Duterte pardoned Pemberton based on own judgement, says justice secretary

Joseph Scott Pemberton and victim Jennifer Laude. Photo: PNP/ Laude’s FB
Joseph Scott Pemberton and victim Jennifer Laude. Photo: PNP/ Laude’s FB

President Rodrigo Duterte pardoned American Marine Joseph Scott Pemberton based on his own judgment, Justice Secretary Menardo Guevarra said in an interview today.

Guevarra told cable channel ANC that Duterte informed him of his decision shortly after the Department of Justice filed a petition questioning an Olongapo City court ruling which granted early release to the American soldier.

Read: American convict Pemberton to get early release for good conduct

The Olongapo court said that Pemberton displayed good behavior during the almost six years he has been imprisoned, making him eligible to benefit from the controversial Good Conduct Time Allowance law, which deducts up to 30 days from each month of a prisoner’s term. However, the family of Jennifer Laude, whom Pemberton strangled to death in 2014, questioned the court’s decision, and the soldier’s early release was put on hold by the Bureau of Corrections.

The issue surrounding Pemberton’s early release became moot, however, when Duterte declared early this week that he was going to pardon the 25-year-old serviceman, who has been detained at Camp Aguinaldo in Quezon City. The chief executive said in a televised briefing that Pemberton deserved to be free because he had been treated unfairly, though Duterte didn’t elaborate on why this was so.

Read: Who’s anti-American now? Duterte grants pardon to Pemberton, citing unfair treatment

Guevarra said that Duterte gave him the same explanation to rationalize why he was granting the pardon.

“He didn’t explain who prompted him… It appeared to me that it was upon his own volition. He must have been following the issues pertaining to Mr. Pemberton from the newspapers, perhaps from radio and TV. He must have been following this issue and then on his own decided to grant pardon to Pemberton,” Guevarra said.

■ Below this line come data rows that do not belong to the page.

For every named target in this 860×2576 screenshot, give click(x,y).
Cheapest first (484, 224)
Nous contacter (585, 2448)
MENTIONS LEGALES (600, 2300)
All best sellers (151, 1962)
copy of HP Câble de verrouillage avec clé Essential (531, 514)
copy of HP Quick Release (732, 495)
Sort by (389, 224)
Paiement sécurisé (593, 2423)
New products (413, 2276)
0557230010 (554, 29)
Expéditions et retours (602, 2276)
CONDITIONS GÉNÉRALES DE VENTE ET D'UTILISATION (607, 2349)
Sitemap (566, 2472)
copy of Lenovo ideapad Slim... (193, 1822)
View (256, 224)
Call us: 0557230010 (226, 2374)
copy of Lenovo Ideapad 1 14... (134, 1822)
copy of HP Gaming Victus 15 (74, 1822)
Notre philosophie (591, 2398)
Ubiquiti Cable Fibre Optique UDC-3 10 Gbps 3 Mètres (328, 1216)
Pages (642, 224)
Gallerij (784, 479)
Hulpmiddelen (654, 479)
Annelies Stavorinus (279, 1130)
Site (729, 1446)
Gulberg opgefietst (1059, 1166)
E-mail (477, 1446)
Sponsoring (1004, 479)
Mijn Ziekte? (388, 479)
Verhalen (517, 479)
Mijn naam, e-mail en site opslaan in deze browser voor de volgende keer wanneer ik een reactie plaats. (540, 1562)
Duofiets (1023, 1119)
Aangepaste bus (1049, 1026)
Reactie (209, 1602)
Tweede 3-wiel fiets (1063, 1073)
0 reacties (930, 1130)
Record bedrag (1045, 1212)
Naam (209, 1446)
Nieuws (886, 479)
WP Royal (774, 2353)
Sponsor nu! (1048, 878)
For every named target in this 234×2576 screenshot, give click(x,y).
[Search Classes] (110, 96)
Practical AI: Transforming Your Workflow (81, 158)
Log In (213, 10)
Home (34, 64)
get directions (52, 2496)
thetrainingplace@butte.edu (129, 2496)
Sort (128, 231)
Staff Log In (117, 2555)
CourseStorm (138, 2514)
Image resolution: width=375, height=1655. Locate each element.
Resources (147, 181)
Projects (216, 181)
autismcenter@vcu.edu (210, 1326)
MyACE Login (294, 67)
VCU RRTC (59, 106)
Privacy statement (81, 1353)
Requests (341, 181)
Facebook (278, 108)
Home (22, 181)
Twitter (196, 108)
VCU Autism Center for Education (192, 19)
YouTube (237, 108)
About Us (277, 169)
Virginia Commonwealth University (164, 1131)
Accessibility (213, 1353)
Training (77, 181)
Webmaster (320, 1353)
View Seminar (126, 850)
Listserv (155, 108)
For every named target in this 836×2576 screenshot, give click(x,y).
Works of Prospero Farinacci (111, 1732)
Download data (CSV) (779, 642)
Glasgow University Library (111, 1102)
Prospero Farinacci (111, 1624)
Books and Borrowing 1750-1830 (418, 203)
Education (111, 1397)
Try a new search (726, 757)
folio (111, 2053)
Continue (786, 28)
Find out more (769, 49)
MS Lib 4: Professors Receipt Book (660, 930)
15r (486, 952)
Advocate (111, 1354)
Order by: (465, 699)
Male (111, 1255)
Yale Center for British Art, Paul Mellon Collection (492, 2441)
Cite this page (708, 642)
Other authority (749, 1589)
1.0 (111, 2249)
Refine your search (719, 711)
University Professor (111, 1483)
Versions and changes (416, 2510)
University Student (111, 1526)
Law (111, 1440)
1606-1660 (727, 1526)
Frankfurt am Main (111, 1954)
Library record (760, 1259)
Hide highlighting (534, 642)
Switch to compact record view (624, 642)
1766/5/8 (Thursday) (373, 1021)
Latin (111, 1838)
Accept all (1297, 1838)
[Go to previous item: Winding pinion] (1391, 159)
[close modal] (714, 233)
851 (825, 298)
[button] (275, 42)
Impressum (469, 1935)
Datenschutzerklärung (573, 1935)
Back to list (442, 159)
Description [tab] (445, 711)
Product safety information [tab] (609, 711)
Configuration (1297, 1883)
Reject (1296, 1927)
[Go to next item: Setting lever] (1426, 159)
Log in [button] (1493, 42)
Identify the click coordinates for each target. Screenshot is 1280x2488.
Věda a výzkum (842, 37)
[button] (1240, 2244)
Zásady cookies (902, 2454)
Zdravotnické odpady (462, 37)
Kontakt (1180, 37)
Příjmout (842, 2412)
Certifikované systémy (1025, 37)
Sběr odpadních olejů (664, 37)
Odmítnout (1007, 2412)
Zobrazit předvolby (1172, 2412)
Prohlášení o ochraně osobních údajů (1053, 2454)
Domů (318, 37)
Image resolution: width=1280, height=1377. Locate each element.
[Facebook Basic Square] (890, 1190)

The secretary admitted that he was “taken aback” by Duterte’s decision, but did not dare to question the president.

“[S]ince he immediately explained why he was deciding to grant absolute pardon to Mr. Pemberton, I found it kind of awkward for me to question his personal judgment after hearing what he said, which I did not find to be objectionable anyway. He had some point,” Guevarra said.

“I thought it was improper for me to question it because that’s really a personal act of grace, a personal act of clemency on his part. That is still an official function [of the president], so to speak. So I just didn’t say anything further since he had already appeared to make up his mind,” he added.

Read: Pemberton admits he choked Jennifer Laude

Pemberton’s lawyer, Rowena Flores, also admitted that she was surprised by the presidential pardon, and claimed that she never applied for one on behalf of her client. She also said that she was unaware if a special arrangement had been made between Manila and Washington D.C.

Meanwhile, Guevarra said there was no law that stops Duterte from giving clemency to the Marine even if he didn’t apply for it.

“The President also has some basis in his own mind, in his own judgment as to why he’s deciding to grant pardon to anyone. This is not capricious or [a] whimsical [judgement], granting that [pardon]. The president must also have some basis in his own mind,” the secretary said.

Pemberton, who paid the Laude family only PHP4.6 million (US$94,785) in civil damages, is expected to walk free on Friday.

Laude was found dead in October 2014 in an Olongapo City motel room after seeing Pemberton, who admitted that he strangled her after learning that she was a transgender. However, he insisted that he acted out of self-defense and that he felt like he was “being raped by another man” when he discovered that Laude had a penis.

Pemberton visited Olongapo to participate in military exercises organized by the U.S. and Philippine governments. Activists have decried what they alleged was the preferential treatment given to Pemberton, who, as a soldier, was protected by the Visiting Forces Agreement which allowed the U.S. to maintain jurisdiction over American servicemen stationed in the Philippines. The agreement was supposed to be canceled by the Duterte government, but it announced in June that it was postponing its termination.